= Schweizerischer Burgenverein =

Schweizerischer Burgenverein is a Swiss voluntary association dedicated to the study and preservation of medieval castles in Switzerland.

Established in 1927 as Schweizerische Vereinigung zur Erhaltung der Burgen und Ruinen ("Swiss association for the preservation of castles and ruins"; the current name was adopted in 1959), its original purpose was the securing of castle ruins to prevent their further decay. Under the presidency of Hugo Schneider (1955–1972), the focus shifted on archaeological research, including the first systematic excavations of many sites earlier acquired by the association. Since 1975, the association has been a member of the Swiss Academy of Humanities and Social Sciences.

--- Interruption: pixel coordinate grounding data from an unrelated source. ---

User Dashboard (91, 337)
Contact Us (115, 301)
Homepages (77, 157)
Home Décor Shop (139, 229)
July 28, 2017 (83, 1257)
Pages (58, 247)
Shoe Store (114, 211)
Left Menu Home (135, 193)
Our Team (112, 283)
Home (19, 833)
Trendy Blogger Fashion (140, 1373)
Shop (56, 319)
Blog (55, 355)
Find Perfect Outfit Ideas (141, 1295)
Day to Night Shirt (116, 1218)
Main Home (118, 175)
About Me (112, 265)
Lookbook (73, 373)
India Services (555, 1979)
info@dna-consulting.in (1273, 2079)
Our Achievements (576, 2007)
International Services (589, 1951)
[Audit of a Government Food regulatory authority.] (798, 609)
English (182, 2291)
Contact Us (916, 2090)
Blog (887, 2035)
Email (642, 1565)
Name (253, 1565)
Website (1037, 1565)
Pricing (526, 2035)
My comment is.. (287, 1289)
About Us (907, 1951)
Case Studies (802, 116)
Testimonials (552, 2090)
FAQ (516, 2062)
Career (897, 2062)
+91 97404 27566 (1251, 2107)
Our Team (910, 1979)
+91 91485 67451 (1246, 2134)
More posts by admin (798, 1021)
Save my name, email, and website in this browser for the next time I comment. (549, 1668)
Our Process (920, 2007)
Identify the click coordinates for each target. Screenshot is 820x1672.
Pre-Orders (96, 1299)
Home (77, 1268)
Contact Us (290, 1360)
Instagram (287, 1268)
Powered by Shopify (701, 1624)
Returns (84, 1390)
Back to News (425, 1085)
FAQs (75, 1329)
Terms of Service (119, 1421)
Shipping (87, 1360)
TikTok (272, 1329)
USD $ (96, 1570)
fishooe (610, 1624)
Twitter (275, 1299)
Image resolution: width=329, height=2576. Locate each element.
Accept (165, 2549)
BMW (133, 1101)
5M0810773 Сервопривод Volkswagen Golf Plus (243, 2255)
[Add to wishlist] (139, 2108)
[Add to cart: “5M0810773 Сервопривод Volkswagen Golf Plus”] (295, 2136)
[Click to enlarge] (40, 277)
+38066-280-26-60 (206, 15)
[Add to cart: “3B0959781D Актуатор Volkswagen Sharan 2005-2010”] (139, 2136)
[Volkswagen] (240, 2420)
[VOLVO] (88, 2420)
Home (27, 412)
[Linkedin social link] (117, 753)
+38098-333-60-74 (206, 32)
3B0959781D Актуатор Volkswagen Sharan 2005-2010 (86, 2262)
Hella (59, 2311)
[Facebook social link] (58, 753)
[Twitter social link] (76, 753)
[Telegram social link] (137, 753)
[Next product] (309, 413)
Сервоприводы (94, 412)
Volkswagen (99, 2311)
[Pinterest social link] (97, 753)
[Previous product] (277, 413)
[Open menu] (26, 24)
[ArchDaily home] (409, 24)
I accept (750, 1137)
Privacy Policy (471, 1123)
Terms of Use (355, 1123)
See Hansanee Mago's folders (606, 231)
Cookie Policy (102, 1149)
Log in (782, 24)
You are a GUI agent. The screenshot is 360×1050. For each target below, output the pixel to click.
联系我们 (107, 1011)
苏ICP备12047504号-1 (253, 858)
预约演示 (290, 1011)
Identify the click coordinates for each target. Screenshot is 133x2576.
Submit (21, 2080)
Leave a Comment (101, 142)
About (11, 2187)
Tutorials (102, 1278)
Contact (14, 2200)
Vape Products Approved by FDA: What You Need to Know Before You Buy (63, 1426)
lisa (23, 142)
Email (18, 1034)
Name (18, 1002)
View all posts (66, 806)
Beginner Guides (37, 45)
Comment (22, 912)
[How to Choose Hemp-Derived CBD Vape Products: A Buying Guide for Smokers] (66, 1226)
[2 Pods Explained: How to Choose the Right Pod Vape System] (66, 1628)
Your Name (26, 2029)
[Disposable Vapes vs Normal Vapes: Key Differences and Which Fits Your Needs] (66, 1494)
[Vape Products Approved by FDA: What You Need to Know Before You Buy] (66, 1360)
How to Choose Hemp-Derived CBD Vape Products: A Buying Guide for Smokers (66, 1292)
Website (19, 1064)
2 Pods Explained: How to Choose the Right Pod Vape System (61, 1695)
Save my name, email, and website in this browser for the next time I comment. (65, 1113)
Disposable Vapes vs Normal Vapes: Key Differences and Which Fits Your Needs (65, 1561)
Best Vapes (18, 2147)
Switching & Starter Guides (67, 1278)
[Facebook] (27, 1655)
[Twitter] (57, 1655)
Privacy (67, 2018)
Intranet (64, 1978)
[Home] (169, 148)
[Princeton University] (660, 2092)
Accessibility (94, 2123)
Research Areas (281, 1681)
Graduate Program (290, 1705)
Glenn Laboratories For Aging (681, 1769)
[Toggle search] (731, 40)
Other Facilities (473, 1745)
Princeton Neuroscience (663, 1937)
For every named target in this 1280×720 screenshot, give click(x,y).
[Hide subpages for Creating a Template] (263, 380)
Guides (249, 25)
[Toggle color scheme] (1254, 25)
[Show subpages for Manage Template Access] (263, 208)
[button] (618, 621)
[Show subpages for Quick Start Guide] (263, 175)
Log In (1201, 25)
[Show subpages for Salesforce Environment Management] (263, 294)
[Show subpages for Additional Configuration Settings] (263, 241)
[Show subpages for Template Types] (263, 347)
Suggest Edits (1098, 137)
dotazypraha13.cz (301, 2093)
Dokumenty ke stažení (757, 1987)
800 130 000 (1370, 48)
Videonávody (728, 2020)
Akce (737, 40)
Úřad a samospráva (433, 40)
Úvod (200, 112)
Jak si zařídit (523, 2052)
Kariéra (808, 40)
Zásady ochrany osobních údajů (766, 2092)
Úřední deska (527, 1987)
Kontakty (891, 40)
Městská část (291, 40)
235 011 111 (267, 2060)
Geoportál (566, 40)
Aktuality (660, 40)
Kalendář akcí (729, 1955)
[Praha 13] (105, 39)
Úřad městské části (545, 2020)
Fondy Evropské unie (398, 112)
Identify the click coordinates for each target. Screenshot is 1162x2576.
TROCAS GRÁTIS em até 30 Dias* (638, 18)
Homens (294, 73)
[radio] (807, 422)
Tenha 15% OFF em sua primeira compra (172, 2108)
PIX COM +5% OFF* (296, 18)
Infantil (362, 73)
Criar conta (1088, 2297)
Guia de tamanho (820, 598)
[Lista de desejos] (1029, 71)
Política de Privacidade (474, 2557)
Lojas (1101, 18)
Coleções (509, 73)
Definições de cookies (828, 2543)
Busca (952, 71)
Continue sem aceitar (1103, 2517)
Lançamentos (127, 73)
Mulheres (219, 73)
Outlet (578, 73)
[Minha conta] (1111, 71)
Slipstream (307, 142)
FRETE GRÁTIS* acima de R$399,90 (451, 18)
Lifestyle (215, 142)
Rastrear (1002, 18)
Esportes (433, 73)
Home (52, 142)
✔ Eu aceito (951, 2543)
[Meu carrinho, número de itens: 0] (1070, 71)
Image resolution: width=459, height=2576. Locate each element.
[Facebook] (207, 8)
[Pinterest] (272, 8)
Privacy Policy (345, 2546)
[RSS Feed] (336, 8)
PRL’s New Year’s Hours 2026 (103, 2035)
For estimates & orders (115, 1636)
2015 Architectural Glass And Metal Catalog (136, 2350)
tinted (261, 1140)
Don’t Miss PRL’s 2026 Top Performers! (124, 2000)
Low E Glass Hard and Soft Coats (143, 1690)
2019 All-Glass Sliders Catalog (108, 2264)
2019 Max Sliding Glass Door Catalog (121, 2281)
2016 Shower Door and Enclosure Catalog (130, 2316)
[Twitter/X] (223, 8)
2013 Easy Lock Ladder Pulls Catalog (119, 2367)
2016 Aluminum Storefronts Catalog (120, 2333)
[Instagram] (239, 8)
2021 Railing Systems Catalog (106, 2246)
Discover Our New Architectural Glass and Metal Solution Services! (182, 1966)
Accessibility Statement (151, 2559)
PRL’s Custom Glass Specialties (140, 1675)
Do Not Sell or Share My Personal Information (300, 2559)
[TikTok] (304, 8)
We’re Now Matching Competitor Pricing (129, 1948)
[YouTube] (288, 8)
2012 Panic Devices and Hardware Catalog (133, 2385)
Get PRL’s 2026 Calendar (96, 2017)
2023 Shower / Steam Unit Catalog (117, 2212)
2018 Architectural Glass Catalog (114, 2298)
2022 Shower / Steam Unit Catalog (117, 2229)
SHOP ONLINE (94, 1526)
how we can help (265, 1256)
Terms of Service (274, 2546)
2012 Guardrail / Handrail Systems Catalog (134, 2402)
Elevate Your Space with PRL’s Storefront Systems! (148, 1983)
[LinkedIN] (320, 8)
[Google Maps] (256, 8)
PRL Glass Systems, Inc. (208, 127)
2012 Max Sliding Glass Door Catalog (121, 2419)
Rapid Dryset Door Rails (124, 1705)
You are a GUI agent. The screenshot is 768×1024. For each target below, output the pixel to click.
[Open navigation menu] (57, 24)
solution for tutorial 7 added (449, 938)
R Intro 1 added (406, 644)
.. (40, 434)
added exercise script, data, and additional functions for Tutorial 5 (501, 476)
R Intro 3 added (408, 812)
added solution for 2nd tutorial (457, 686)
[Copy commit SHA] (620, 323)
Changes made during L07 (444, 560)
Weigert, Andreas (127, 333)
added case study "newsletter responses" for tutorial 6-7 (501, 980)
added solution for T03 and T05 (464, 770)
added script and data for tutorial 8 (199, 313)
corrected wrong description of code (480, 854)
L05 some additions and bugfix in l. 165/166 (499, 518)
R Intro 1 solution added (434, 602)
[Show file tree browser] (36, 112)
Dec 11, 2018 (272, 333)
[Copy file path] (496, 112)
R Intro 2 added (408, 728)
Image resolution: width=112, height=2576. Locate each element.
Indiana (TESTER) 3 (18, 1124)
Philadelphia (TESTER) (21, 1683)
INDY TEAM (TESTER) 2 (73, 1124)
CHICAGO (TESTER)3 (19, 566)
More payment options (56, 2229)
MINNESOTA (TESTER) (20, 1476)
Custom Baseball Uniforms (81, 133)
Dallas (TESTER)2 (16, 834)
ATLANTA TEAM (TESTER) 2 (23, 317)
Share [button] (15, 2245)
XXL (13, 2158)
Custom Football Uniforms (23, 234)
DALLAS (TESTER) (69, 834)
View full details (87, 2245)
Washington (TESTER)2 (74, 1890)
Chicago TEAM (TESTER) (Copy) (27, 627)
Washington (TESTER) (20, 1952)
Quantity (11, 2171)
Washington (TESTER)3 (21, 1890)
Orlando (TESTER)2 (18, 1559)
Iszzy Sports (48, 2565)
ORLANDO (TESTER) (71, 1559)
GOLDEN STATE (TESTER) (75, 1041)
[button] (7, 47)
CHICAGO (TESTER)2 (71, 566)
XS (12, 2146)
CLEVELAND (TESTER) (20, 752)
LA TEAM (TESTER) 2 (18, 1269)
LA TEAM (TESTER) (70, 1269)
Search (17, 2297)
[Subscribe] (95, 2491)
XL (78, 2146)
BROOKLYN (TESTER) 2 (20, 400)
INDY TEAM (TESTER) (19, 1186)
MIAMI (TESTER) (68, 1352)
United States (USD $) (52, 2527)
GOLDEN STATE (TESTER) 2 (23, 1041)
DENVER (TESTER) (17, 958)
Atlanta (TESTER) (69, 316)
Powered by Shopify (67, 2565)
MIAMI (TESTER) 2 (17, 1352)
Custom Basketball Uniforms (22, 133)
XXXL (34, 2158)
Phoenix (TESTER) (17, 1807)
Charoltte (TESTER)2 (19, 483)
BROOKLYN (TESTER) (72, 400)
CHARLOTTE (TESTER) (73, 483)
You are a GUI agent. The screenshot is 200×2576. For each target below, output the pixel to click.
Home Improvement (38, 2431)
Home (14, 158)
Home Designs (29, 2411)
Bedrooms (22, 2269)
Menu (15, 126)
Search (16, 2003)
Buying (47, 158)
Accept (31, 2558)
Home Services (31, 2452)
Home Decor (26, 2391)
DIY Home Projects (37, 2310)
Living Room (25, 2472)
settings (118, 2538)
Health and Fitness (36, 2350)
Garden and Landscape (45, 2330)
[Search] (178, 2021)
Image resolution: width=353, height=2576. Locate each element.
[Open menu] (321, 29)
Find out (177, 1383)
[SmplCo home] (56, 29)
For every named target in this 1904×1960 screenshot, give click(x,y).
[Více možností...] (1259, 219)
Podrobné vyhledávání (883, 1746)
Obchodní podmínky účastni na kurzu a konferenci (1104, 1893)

During its earlier history, the association served an important function in the preservation of the historical record and archaeological research, a role which was increasingly taken over by state-financed cantonal offices for archaeology since the 1970s, causing the Burgenverein to shift its focus to scientific publication (a journal on medieval archaeology, Schweizer Beiträge zur Kulturgeschichte und Archäologie des Mittelalters, ISSN 1661-4550, since 1974) and education of the general public (the magazine Mittelalter – Moyen Age – Medioevo – Temp Medieval appeared since 1996). The association reported a number of 1,200 members as of 2013.